Interestingly, the defeats and injuries suffered by France only further inflamed the idiotarian extremes of both these wings. Die-hard reactionaries (notably the L'Ordre Moral, and the pretender to the throne, Count de Chambord) took the defeat as God's punishment for the sin of failing to adopt the papal infallibility of Pope Pius IX. Secularists insisted that the losses were the result of betrayal of the Enlightenment thinkers who had created the Republic. Grace, whether divine or inspired by human creativity, was taken off the table. Again, as before, blood ran down the gutters, coloring the Seine red.

What is striking in this conflict is that as the tide of history rises against the clericals, they resort to more extreme and outlandish behavior, and ultimately, to an unprecedented degree of Hate-Mongering. After the misbegotten coup of 1889 led by the reactionary general, Georges Boulanger, the clericals sought to rally the public by claiming religious affiliation. Ironically, the means they adopted was to launch an anti-Semitic campaign. Thus, the attention of the world was diverted from the crimes, corruption and incompetence of the French rulers and military -- which had NO Jews (except for draftees and a jr. officer, Captain Dreyfus) -- to the fictions and false accusations made against shopkeepers and cobblers, the Jews. The hate-mongering took the forms of false charges against Dreyfus (blaming a Jew for the collapse of the French Army), the virilent fiction of the "Elders of Zion", etc.
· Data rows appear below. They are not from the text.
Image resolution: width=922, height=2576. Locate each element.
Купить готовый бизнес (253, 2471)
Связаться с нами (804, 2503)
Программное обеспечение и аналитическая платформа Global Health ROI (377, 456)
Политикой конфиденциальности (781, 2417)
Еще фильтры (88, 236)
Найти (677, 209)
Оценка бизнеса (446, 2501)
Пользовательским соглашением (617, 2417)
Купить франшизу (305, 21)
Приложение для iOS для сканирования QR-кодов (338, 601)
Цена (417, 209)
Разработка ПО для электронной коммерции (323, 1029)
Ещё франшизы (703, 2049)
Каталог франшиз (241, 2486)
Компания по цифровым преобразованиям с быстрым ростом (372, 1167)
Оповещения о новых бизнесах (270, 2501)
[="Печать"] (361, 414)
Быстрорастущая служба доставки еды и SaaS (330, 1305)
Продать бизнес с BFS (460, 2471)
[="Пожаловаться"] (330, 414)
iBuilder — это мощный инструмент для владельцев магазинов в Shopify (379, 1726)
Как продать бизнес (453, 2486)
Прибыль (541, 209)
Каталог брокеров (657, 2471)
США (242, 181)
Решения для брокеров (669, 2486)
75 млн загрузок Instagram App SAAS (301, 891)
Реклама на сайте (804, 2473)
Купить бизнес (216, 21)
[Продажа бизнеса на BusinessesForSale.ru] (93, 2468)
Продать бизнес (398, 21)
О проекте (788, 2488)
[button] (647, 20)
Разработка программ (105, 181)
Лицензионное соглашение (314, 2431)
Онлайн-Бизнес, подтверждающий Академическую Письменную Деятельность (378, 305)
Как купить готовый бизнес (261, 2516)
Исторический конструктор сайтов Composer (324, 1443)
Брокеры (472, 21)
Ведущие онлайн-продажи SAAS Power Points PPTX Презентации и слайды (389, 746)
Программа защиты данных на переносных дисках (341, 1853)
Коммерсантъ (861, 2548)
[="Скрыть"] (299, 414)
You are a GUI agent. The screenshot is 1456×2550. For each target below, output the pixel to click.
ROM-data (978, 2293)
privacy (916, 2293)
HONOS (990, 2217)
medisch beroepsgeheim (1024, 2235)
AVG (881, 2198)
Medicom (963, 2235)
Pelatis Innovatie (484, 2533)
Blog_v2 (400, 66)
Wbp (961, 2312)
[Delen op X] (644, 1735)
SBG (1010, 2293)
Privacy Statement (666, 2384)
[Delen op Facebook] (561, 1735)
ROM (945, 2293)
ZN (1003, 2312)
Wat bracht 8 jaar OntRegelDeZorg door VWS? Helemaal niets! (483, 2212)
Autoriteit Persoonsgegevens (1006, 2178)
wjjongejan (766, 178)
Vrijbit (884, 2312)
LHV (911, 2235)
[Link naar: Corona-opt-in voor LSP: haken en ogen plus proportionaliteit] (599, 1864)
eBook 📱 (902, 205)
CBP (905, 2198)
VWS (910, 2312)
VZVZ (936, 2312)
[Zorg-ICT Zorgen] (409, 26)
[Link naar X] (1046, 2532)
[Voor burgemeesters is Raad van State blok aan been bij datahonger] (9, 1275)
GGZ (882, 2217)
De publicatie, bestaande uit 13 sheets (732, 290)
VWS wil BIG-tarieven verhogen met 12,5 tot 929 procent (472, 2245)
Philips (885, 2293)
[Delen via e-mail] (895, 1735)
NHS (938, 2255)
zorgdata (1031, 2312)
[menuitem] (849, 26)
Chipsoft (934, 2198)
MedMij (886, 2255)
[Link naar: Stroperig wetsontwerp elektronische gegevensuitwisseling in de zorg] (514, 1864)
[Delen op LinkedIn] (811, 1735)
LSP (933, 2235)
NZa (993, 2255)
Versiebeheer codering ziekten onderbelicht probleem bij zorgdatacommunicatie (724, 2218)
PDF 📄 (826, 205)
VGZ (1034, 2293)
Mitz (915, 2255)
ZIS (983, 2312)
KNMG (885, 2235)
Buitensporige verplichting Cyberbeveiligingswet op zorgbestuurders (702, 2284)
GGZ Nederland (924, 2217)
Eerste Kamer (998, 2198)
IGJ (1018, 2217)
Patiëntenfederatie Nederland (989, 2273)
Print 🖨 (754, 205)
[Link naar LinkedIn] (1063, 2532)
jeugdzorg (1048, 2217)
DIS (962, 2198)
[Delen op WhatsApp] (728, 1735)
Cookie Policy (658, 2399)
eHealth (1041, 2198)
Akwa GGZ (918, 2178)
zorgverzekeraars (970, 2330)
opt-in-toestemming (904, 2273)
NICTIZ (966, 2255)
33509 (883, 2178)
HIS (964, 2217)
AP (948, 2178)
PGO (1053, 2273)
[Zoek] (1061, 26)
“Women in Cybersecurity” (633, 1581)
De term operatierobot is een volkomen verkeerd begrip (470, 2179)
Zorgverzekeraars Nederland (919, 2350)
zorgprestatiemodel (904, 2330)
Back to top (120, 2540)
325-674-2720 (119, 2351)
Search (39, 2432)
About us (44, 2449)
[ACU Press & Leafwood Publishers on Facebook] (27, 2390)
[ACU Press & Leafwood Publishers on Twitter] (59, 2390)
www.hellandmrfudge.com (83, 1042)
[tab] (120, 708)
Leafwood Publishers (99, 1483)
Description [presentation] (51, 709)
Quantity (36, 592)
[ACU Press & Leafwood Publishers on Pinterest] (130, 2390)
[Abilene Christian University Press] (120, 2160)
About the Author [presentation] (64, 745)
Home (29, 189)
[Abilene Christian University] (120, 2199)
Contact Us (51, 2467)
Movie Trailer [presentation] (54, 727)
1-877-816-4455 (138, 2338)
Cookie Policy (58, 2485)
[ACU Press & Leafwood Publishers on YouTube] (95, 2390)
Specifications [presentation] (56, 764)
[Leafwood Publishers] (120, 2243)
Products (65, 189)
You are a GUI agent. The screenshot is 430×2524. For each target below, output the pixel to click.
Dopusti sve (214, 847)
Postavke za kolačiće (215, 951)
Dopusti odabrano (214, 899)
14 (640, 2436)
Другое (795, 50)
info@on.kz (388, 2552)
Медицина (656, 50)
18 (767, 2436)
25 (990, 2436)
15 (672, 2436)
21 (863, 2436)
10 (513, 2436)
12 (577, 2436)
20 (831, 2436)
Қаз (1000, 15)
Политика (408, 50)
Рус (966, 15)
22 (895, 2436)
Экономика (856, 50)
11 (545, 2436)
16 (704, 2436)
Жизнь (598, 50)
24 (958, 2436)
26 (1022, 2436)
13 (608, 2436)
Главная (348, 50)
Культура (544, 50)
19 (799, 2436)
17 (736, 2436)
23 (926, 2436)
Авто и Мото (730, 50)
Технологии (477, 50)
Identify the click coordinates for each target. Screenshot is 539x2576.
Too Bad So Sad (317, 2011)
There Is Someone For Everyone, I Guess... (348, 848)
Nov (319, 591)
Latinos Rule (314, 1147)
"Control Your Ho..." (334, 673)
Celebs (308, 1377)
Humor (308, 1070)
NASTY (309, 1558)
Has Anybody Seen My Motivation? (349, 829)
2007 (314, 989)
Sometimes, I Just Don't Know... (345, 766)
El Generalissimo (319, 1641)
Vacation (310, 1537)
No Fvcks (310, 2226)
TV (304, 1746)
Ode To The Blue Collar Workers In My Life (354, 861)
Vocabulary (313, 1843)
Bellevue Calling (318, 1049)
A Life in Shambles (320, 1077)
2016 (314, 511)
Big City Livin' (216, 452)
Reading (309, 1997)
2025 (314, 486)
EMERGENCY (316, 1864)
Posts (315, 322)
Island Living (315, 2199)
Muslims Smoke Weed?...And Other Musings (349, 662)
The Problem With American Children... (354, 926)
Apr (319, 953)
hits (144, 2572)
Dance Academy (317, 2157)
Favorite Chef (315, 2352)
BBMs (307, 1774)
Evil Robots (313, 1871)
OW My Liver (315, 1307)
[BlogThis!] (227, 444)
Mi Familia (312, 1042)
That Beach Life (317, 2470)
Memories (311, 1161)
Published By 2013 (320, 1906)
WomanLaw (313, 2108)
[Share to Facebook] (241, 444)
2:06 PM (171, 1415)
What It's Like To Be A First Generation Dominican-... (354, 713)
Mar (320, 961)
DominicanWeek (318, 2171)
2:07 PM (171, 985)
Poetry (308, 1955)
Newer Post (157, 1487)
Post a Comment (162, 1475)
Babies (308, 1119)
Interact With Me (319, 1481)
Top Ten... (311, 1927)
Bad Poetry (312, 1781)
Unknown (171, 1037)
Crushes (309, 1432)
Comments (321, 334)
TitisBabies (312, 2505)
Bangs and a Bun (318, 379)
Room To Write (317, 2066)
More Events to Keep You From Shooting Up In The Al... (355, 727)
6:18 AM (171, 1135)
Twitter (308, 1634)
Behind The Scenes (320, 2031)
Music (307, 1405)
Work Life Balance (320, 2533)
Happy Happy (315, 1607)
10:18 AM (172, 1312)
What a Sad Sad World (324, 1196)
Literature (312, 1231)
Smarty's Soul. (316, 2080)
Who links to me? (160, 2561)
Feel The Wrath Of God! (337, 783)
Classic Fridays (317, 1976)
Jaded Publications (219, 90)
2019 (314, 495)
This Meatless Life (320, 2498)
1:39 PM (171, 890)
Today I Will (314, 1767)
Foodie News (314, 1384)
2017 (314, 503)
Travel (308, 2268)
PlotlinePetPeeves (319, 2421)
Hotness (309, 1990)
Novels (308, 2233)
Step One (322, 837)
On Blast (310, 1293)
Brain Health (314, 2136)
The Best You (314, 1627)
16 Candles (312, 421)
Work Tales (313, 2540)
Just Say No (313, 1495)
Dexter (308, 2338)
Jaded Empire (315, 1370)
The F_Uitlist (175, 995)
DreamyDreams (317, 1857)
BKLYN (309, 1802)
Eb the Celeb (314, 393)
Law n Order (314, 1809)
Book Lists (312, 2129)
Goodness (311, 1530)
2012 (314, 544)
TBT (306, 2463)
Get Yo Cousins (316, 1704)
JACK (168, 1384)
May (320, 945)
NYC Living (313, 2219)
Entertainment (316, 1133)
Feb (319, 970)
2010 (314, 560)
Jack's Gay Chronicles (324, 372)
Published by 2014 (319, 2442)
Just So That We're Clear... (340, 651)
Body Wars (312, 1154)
The take-away point today is that we see the reactionaries now taking the same course -- in response to the rise of Obama liberals, the conservatives resort to hate-mongering and the scape-goating of blacks and Jews (compare, Dreyfus Affair). The Conservatives -- the true Conservatives -- should not do this. However, it is irresistable to the royal houses trying to stay in power and fearing the anger of the mob should the public ever demand an accounting.